Should help Bug 13518 - <math> does not work (wrong shell escaping under Windows)

diff --git a/includes/GlobalFunctions.php b/includes/GlobalFunctions.php
index f4506c3..ea3bf6e 100644 (file)
--- a/includes/GlobalFunctions.php
+++ b/includes/GlobalFunctions.php
@@ -1415,14 +1415,19 @@ function wfEscapeShellArg( ) {
                        // Double the backslashes before any double quotes.
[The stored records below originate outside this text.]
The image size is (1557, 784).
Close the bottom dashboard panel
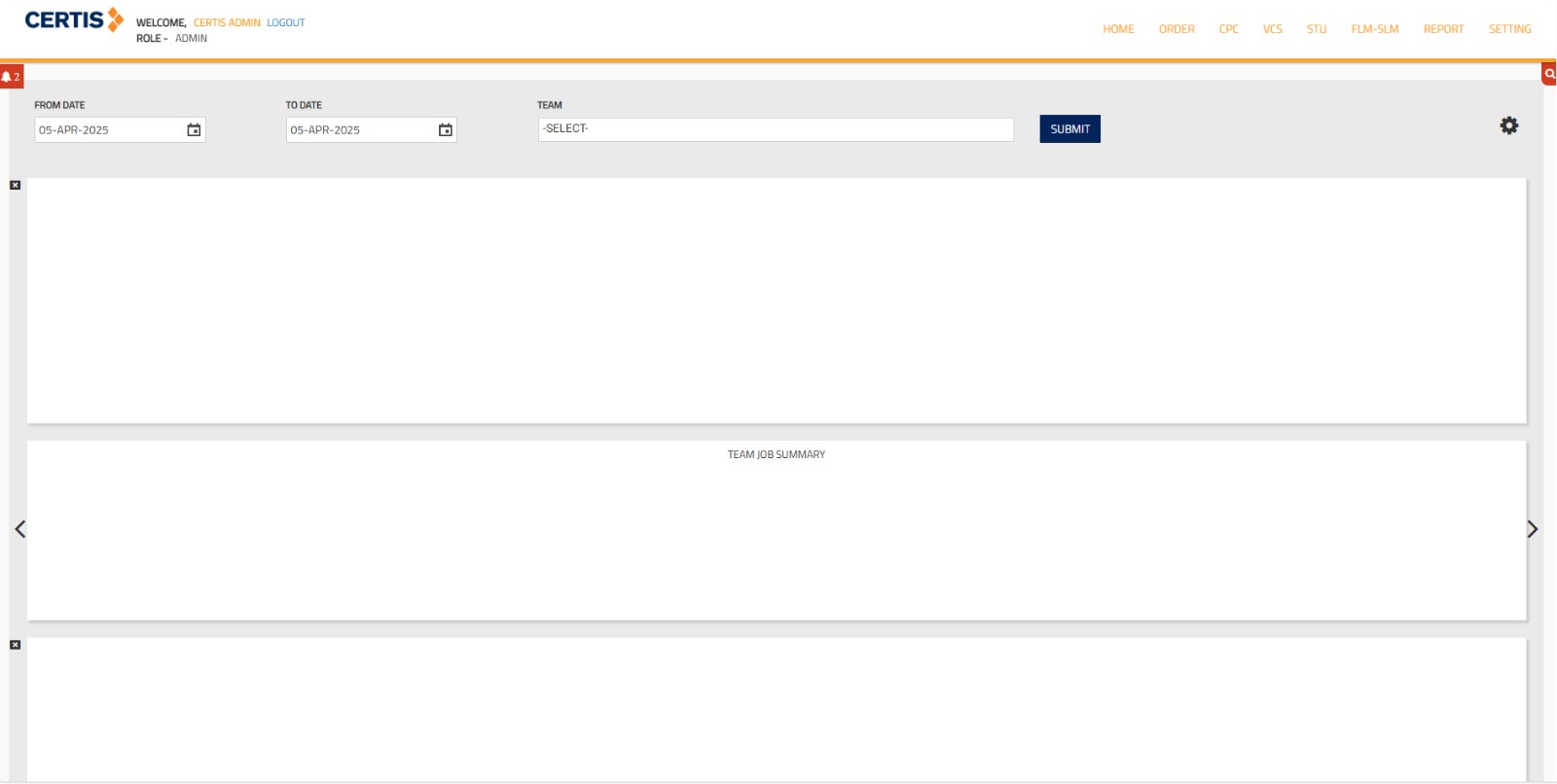16,645
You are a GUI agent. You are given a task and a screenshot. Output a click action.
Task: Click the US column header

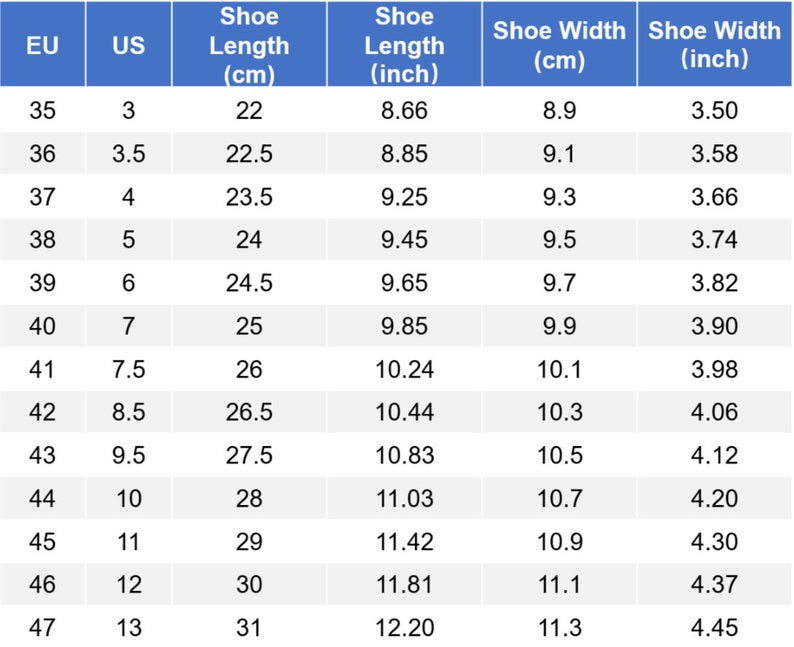129,45
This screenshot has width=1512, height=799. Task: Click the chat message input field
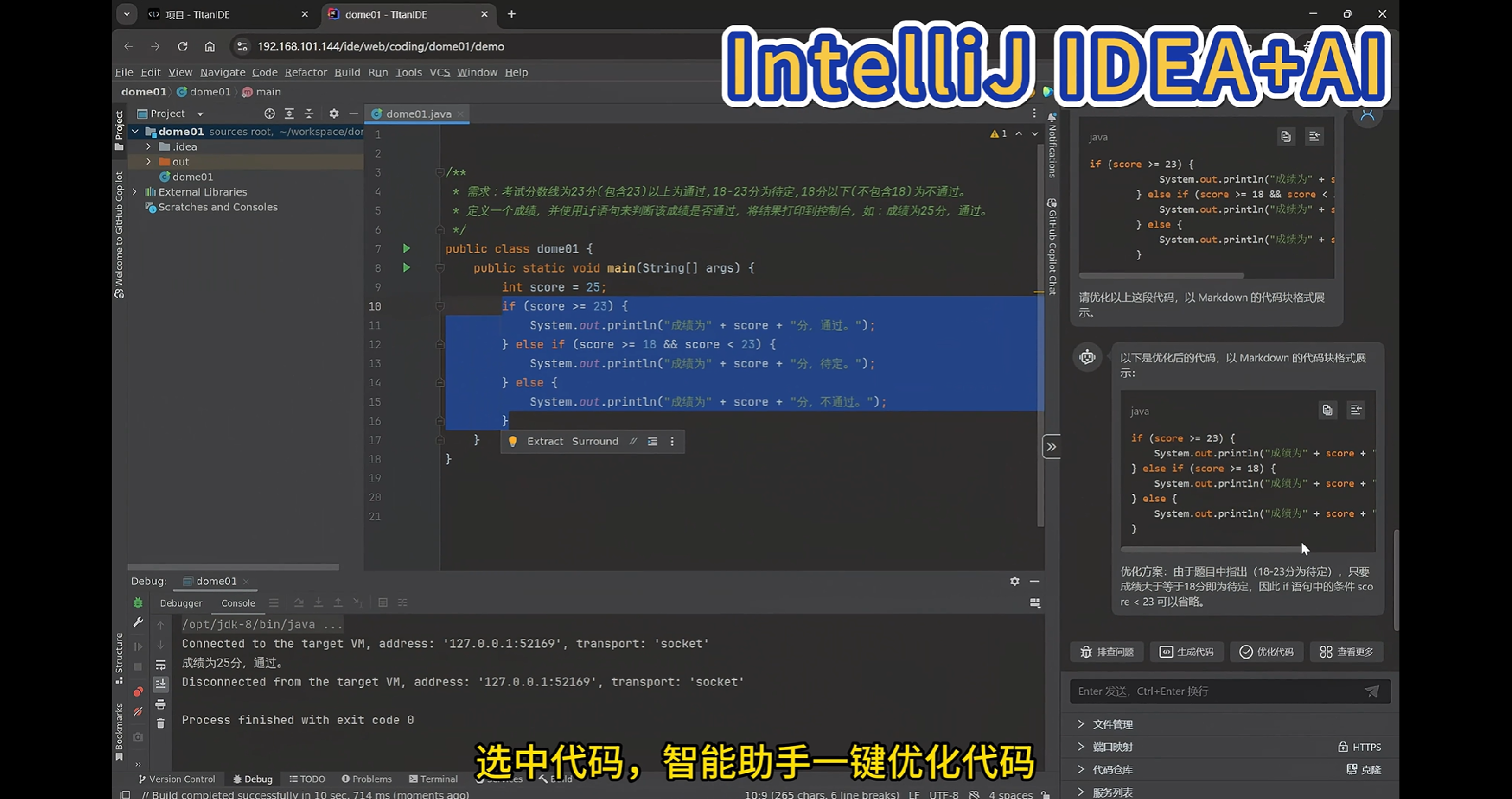point(1213,691)
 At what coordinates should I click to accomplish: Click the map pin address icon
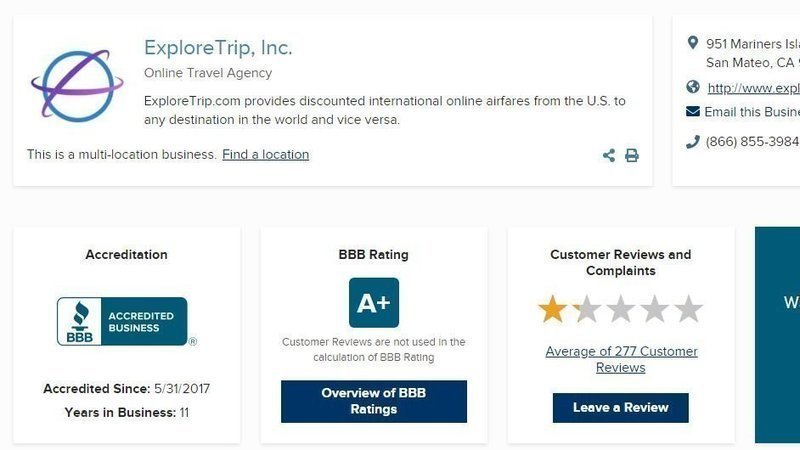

Escape the double quotes.
                        $tokens = preg_split( '/(\\\\*")/', $arg, -1, PREG_SPLIT_DELIM_CAPTURE );
                        $arg = '';
-                       $delim = false;
+                       $iteration = 0;
                        foreach ( $tokens as $token ) {
-                               if ( $delim ) {
+                               if ( $iteration % 2 == 1 ) {
+                                       // Delimiter, a double quote preceded by zero or more slashes
                                        $arg .= str_replace( '\\', '\\\\', substr( $token, 0, -1 ) ) . '\\"';
-                               } else {
+                               } else if ( $iteration % 4 == 2 ) {
+                                       // ^ in $token will be outside quotes, need to be escaped
+                                       $arg .= str_replace( '^', '^^', $token );
+                               } else { // $iteration % 4 == 0
+                                       // ^ in $token will appear inside double quotes, so leave as is
                                        $arg .= $token;
                                }
-                               $delim = !$delim;
+                               $iteration++;
                        }
                        // Double the backslashes before the end of the string, because
                        // we will soon add a quote